## REQUIRED WORK
Give the number of lines in the records below that include "dropdown". Reply with that number alone.

DATA TO EXAMINE below:

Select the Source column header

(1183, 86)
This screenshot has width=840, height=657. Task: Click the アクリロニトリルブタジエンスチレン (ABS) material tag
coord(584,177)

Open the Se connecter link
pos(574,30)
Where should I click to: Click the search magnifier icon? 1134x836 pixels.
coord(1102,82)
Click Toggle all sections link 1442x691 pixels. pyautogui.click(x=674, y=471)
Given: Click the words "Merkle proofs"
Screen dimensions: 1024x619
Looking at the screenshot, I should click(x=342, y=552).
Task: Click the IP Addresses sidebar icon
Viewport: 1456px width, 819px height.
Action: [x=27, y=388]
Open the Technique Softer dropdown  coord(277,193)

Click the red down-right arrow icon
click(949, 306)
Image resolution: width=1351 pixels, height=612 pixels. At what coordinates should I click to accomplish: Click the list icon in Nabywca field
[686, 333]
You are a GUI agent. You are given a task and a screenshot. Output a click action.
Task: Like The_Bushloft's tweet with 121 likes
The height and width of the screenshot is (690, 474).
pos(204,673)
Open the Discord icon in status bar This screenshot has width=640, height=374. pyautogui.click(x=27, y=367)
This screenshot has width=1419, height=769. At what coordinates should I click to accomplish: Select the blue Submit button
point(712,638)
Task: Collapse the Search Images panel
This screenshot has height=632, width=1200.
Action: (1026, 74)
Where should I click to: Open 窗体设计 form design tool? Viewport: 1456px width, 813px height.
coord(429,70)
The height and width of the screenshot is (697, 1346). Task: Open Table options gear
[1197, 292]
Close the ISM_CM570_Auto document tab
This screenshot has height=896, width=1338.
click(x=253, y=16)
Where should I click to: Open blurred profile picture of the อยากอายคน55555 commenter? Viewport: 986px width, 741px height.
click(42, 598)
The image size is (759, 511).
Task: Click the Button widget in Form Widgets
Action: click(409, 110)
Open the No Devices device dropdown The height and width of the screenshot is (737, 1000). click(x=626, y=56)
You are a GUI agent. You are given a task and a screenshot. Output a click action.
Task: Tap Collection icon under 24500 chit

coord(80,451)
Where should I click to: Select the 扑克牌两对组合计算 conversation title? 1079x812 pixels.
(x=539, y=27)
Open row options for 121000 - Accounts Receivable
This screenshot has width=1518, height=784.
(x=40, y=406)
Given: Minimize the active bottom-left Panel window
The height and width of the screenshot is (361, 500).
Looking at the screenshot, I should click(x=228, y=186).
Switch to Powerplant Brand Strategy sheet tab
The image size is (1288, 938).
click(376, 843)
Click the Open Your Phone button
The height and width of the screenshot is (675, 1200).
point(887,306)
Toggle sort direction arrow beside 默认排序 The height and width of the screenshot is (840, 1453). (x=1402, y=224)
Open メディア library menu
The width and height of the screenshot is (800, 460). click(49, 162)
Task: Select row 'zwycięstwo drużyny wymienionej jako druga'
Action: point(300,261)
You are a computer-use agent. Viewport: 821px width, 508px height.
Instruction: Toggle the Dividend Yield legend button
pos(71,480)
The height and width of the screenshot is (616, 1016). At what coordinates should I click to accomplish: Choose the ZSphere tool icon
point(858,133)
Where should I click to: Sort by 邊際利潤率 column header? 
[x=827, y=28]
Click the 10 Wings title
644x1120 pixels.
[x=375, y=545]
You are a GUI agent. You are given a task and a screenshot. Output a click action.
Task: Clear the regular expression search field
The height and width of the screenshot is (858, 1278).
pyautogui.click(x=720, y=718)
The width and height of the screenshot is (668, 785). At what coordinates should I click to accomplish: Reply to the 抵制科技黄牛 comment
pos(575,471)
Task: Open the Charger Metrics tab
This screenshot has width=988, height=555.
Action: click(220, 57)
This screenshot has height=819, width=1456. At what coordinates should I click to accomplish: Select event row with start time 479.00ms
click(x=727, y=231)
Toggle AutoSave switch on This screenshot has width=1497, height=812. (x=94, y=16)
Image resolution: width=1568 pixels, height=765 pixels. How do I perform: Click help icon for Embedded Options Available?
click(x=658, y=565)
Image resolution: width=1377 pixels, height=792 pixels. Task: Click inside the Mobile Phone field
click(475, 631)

End of DATA TO EXAMINE.

## EXERCISE RESPONSE
2